Çin, TikTok’uABD’yi gözetlemek için mi kullandı?

Trump’ın uygulamayı yasaklayacağına ilişkin açıklamalarının arkasında ABD’nin ulusal güvenliğine yönelik olası tehditler var

ABD Başkanı Donald Trump (AP)
ABD Başkanı Donald Trump (AP)
TT

Çin, TikTok’uABD’yi gözetlemek için mi kullandı?
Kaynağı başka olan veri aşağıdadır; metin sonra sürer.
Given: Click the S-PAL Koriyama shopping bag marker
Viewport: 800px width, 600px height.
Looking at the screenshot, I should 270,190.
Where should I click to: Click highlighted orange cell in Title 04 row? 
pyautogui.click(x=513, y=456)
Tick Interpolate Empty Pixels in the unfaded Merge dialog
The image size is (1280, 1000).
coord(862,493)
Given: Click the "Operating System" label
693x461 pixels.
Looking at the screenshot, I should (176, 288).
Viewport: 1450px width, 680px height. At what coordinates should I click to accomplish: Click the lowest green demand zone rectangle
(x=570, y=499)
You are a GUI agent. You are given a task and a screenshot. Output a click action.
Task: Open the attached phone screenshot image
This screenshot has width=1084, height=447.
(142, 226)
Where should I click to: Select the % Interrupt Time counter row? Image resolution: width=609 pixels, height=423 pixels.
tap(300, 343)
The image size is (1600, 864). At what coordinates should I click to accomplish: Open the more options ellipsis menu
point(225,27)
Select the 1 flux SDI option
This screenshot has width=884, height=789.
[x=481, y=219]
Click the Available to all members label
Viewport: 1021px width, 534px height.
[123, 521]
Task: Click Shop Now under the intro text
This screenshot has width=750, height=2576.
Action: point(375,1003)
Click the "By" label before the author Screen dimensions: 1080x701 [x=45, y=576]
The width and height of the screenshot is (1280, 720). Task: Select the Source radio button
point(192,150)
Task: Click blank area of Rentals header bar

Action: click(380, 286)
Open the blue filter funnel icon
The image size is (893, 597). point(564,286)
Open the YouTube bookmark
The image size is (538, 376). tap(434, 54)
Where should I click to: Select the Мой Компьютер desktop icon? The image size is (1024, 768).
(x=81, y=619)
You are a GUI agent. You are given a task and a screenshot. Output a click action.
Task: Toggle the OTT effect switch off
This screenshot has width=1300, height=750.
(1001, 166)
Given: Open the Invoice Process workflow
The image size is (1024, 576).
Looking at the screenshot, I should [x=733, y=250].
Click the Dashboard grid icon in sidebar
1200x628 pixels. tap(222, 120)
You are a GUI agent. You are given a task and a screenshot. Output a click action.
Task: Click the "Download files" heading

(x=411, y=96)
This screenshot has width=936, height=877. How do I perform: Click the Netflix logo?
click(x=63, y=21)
ABD Başkanı Donald Trump (AP)
ABD Başkanı Donald Trump (AP)

İsa Nehari
Sosyal paylaşım sitesi TikTok’un ABD’deki on milyonlarca kullanıcısı cumartesi gününe, ABD Başkanı Donald Trump’ın Çin merkezli ByteDance’a ait uygulamayı ulusal güvenliğe yönelik olası tehditler oluşturduğu gerekçesiyle yasaklama niyetinde olduğuna ilişkin açıklamaları ile başladı. Trump’ın bu adımı Washington ve Pekin arasındaki gerilimin tekrar tırmanmasına yol açtı.

Güvenlik riskleri
Geçtiğimiz iki haftadan beri tartışmalara konu olan uygulamanın adı, Pekin’deki istihbarat birimlerinin lehine casusluk yapma ve bilgi çalma eylemlerinde bulunma ihtimaline ilişkin birtakım iddialara karıştı. ABD’li yetkililer, uygulamanın kötü amaçlar doğrultusunda kullanılmasına ilişkin endişelerini dile getirirken şirket, Çin hükümeti ile ilgili herhangi bir bağının olmadığını vurguladı.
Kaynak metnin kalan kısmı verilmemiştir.